▶ [Supplied text]
========
As shown in fig. 1, the through silicon via technology implements metal interconnection between the first wafer 01 and the second wafer 02 after stack bonding. The first wafer 01 includes a first silicon layer 011, a first insulating layer 012, a first metal layer M01 located in the first insulating layer 012, a shallow trench isolation 013, and a high-k layer 014; the second wafer 02 includes a second silicon layer 021, a second insulating layer 022, a second metal layer M02 in the second insulating layer 022; the first insulating layer 012 and the second insulating layer 022 are used to prevent the Cu metal in the first metal layer M01 and the second metal layer M02 from diffusing, which affects the electrical performance of other areas of the semiconductor device. The front surface of the first wafer 01 and the front surface of the second wafer 02 are bonded together by a bonding process, such as a dotted line portion in fig. 1, which is a bonding surface where the two wafers are bonded together. The first metal layer M01 of the first wafer 01 and the second metal layer M02 of the second wafer 02 are electrically interconnected through TSVs.

The existing manufacturing method specifically comprises the following steps:

providing a first wafer 01 and a second wafer 02, wherein shallow trench isolations 013 have been provided in the first silicon layer 011 of the first wafer 01 for isolating a plurality of adjacent devices; please refer to fig. 2;

bonding the first wafer 01 and the second wafer 02 together;

carrying out a thinning process on the back surface of the first wafer 01; please refer to fig. 3;

manufacturing a high-dielectric-constant layer 014 on the back surface of the thinned first wafer 01 for protection; then forming an insulating layer 015 on the surface of the high-dielectric-constant layer, which is far away from the first wafer; please refer to fig. 4;

etching the shallow through hole SV and the deep through hole DV in sequence to form a shallow through hole SV and a deep through hole DV, wherein the etching of the shallow through hole SV is stopped above the first metal layer M01 in the first wafer 01, namely the shallow through hole SV does not expose the first metal layer M01; the etching of the deep via DV is stopped above the second metal layer M02 in the second wafer 02, i.e., the deep via DV does not expose the second metal layer M02; please refer to fig. 5;

then depositing an insulating layer in the shallow via SV and the deep via DV to protect the sidewall 016 of the first silicon layer; please refer to fig. 6;

etching and opening the residual insulating layer above the metal layer to expose the first metal layer M01 and the second metal layer M02; please refer to fig. 7;

and finally, filling metal Cu017, removing redundant metal Cu through a CMP (chemical mechanical polishing) process, and realizing the electrical connection between the upper wafer and the lower wafer through TSV. Please refer to fig. 8;

as can be seen from the above manufacturing method, after the back surface of the first wafer is thinned, charge accumulation is formed on the thinned surface of the first wafer; if the insulating layer is directly formed, the charges in the insulating layer interfere with the charges on the thinned surface of the wafer due to charge accumulation, and the charges move laterally, thereby affecting adjacent semiconductor devices. For this reason, in the prior art, a high dielectric constant layer must be formed to ensure that devices on the front surface of the wafer can work properly. The presence of the high dielectric constant layer, however, may create a large stress that may cause defects within the semiconductor device.
========
▶ [Source material]
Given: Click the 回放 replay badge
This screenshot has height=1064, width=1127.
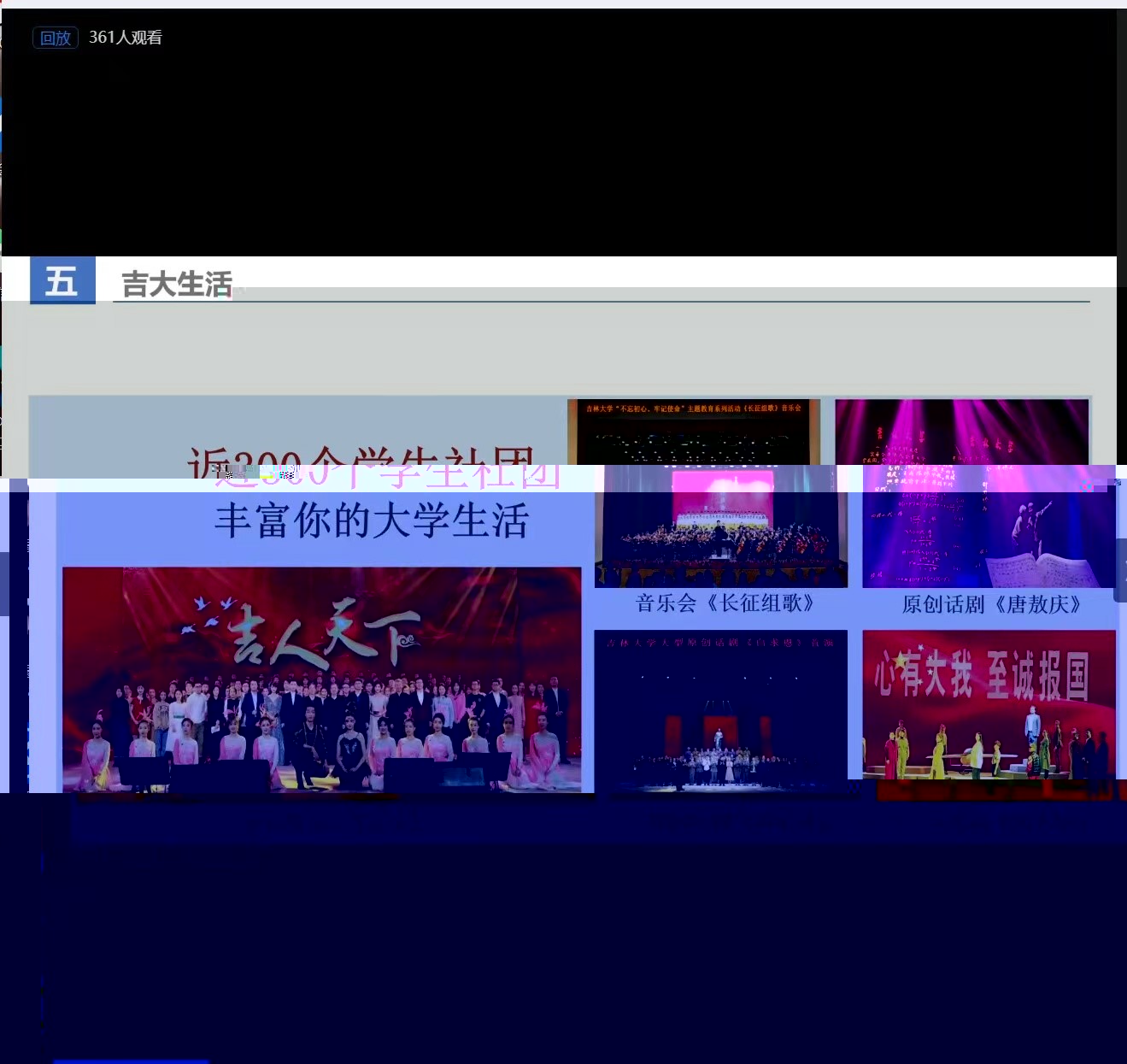Looking at the screenshot, I should tap(56, 38).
========
▶ [What this task involves]
Decide whether each statement agrees with the through-silicon-via text, and answer yes or no with the deciding words of that text quoted exactly: (a) the shallow through hole SV is etched until it exposes the first metal layer M01; (b) redundant Cu is removed with a CMP process; (c) the high dielectric constant layer may create a large stress. Nothing in the lines is needed here.

▶ [Solution to the problem]
(a) No: "the shallow through hole SV does not expose the first metal layer M01"
(b) Yes: "removing redundant metal Cu through a CMP (chemical mechanical polishing) process"
(c) Yes: "The presence of the high dielectric constant layer, however, may create a large stress"